Introduction and Objectives: Ionizable lipid nanoparticles (iLNPs) are effective delivery vehicles for mRNA vaccines and therapeutics. A major challenge in this field is to address the storage conditions of mRNA-iLNPs, which are typically stored frozen and have a short shelf life. One strategy to address this is lyophilization to remove the water from the formulation that facilitates degradation of the mRNA. The objective of this study was to empirically test common buffers and cryoprotectants for the lyophilization of mRNA-iLNPs.
Materials and Methods: Shelf lyophilization of mRNA-iLNPs was evaluated by varying the lyophilization protocol, buffer, salt content and cryoprotectant content. The lead lyophilization conditions were applied to eGFP expression in vitro and an in vivo vaccination setting.

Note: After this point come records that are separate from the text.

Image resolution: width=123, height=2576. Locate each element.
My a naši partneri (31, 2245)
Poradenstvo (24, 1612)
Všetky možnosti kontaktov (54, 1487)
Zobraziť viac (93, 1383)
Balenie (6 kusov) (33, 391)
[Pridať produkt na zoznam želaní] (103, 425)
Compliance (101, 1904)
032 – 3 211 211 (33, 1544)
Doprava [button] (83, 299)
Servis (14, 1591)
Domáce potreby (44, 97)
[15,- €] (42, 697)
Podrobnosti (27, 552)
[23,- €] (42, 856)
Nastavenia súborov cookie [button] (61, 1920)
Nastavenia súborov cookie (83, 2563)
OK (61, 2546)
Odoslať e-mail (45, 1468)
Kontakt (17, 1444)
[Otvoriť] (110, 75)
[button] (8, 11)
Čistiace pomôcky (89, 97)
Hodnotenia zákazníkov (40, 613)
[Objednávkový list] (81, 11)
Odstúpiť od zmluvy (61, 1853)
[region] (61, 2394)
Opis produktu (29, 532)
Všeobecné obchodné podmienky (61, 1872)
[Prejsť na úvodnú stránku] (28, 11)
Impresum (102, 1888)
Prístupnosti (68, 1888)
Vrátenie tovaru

Results: The lead lyophilization protocol resulted in minimal changes to the physicochemical properties of the particles after drying and mRNA integrity was maintained after 3 months of storage at 4 °C. eGFP expression in HeLa cells showed transfection efficiency was similar after lyophilization, but the total eGFP expression was approximately 30% of the freshly prepared control. There was no difference in the number of antigen-specific antibodies generated by a lyophilized and fresh vaccine.
Conclusion: A lyophilization procedure for mRNA-LNPs was empirically determined that could be stored at 4 °C for months. The physicochemical properties of the particles, transfection efficiency and immune response was unaffected by lyophilization.